# Records
────────────────

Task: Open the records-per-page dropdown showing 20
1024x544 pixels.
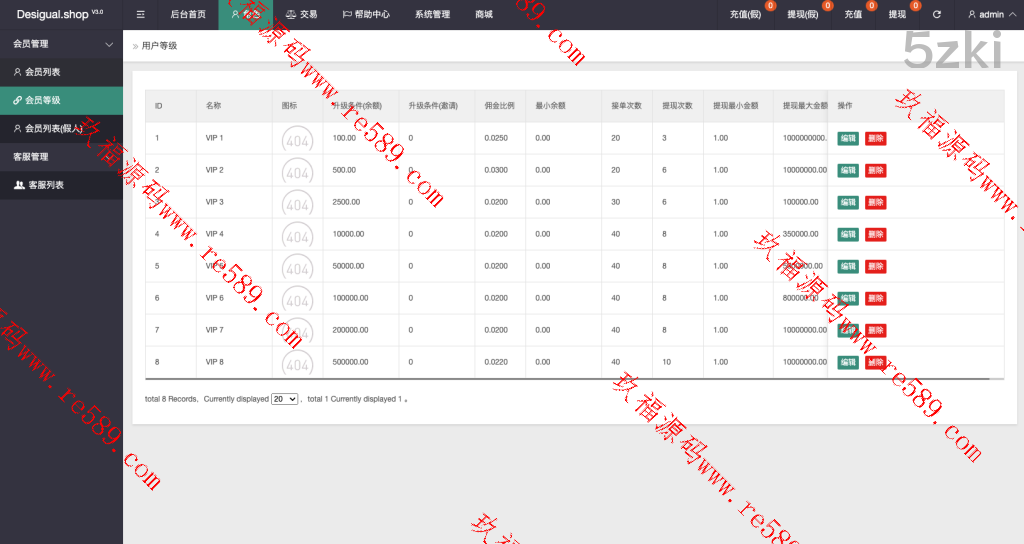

────────────────

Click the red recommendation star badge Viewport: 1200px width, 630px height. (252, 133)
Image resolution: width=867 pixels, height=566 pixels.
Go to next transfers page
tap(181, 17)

────────────────

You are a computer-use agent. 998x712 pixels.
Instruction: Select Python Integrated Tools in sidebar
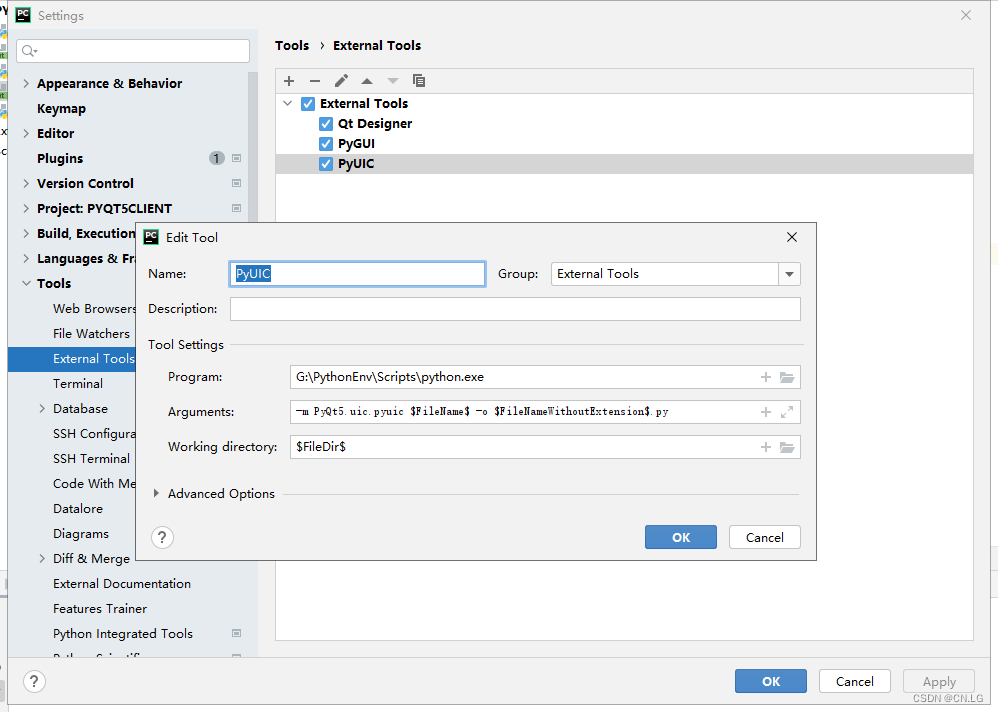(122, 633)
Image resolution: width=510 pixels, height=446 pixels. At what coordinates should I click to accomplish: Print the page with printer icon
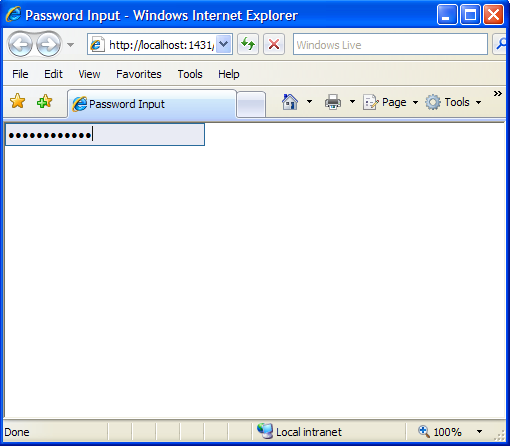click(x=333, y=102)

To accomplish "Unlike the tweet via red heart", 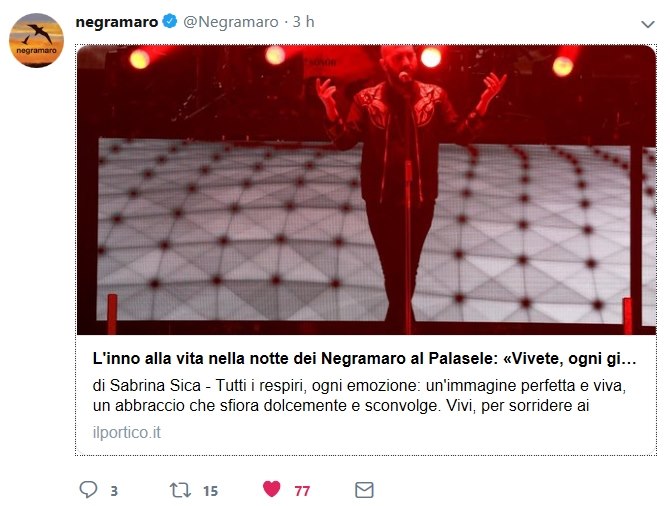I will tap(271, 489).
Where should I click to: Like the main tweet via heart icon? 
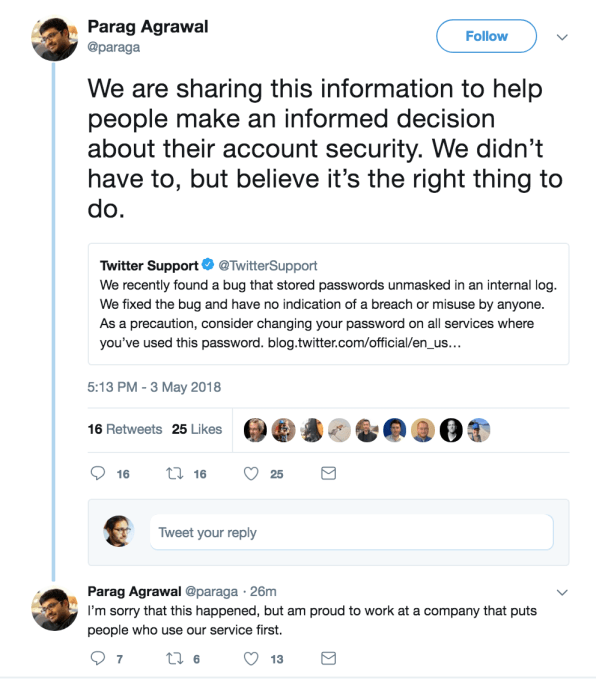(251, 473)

────────────────

# Work to be completed
From the records above, copy out the line with "Task: Open the", the line with "1024x544 pixels.", and every line between them, word for word.

# Solution for this task
Task: Open the records-per-page dropdown showing 20
1024x544 pixels.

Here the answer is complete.